Idealnya sebuah organisasi baik intra maupun ekstra merupakan sebuah wadah untuk menjadikan mahasiswa mandiri dalam segala hal. Apalagi dalam segi finansial, mahasiswa harusnya dibekali sebuah ilmu untuk menjadikannya mandiri. Faktanya apakah organisasi itu mengajarkan kemandirian kepada mahasiswanya?
Kenyataan di lapangan membuktikan bahwa kontrol terhadap sosial masyarakat belum berjalan seperti yang diharapkan. Organisasi tumpul dalam menganalisis permasalahan yang menjadi ruang lingkup, yang sesegera mungkin diselesaikan. Dalam sistem global yang kita ikuti sekarang ini kiranya sedang mengarahkan kita menjadi individu-individu yang berserakan di “lampu merah”. Individu-individu yang berserakan itu kini menjelma diri yang kita namakan ‘organisasi’.

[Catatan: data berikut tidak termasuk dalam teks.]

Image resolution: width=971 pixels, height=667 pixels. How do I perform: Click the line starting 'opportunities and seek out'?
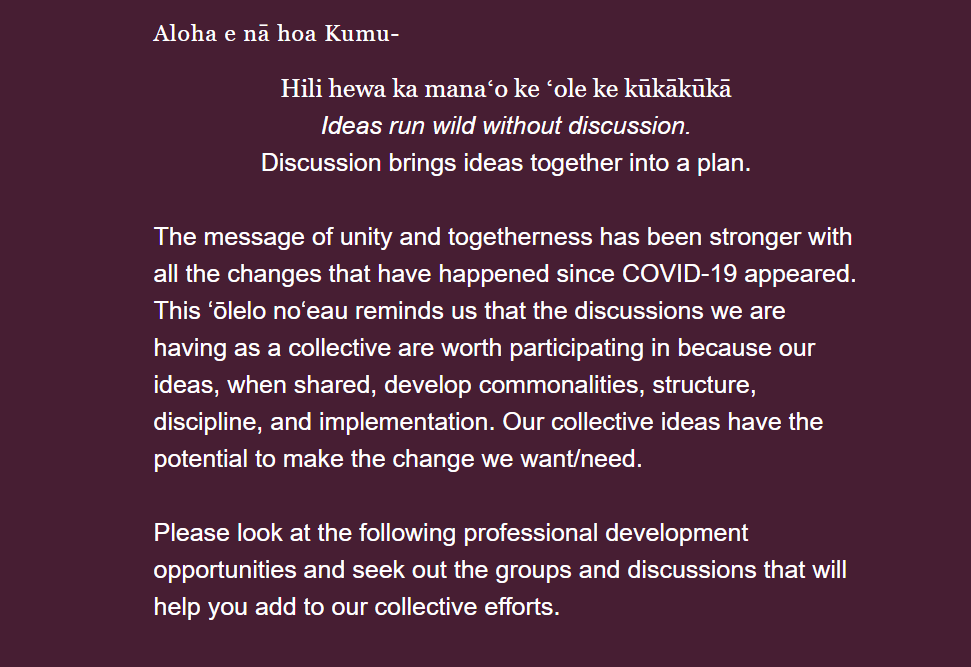point(500,570)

Tak heran bila yang memegang kepentingan di sana berlomba-lomba mengkorupsi uang negara. Kejadian itu semacam “latah” sistem yang kita mulai pelajari di tempat organisasi-organisasi yang kita ikuti. Sistem birokrasi organisasi yang berhasil membentuk individu di dalamnya akan tersebar kemana-mana (masuk dalam sistem birokrasi nasional).
Mengapa ini saya katakan disini? Karena masalah ini saya anggap sedemikian seriusnya sehingga saya ingin mengungkapkannya.
Organisasi yang kita ikuti ternyata menjadikan kita pengemis-pengemis modern yang menjelma melalui kebijakan formal. Kita tahu memang setiap organisasi intra mendapatkan jatah dana DIPA untuk nantinya digunakan kalau ada organisasi. Namun saya rasa kurang efektif, karena membiarkan mahasiswa menjadi manja (dependent) terhadap birokrasi. Lebih parahnya lagi saya nilai itu sebagai upaya sistem birokrasi untuk memproduksi pengemis-pengemis tolol. Tak tahu menempatkan diri setepat-tepatnya dalam percaturan sistem birokrasi.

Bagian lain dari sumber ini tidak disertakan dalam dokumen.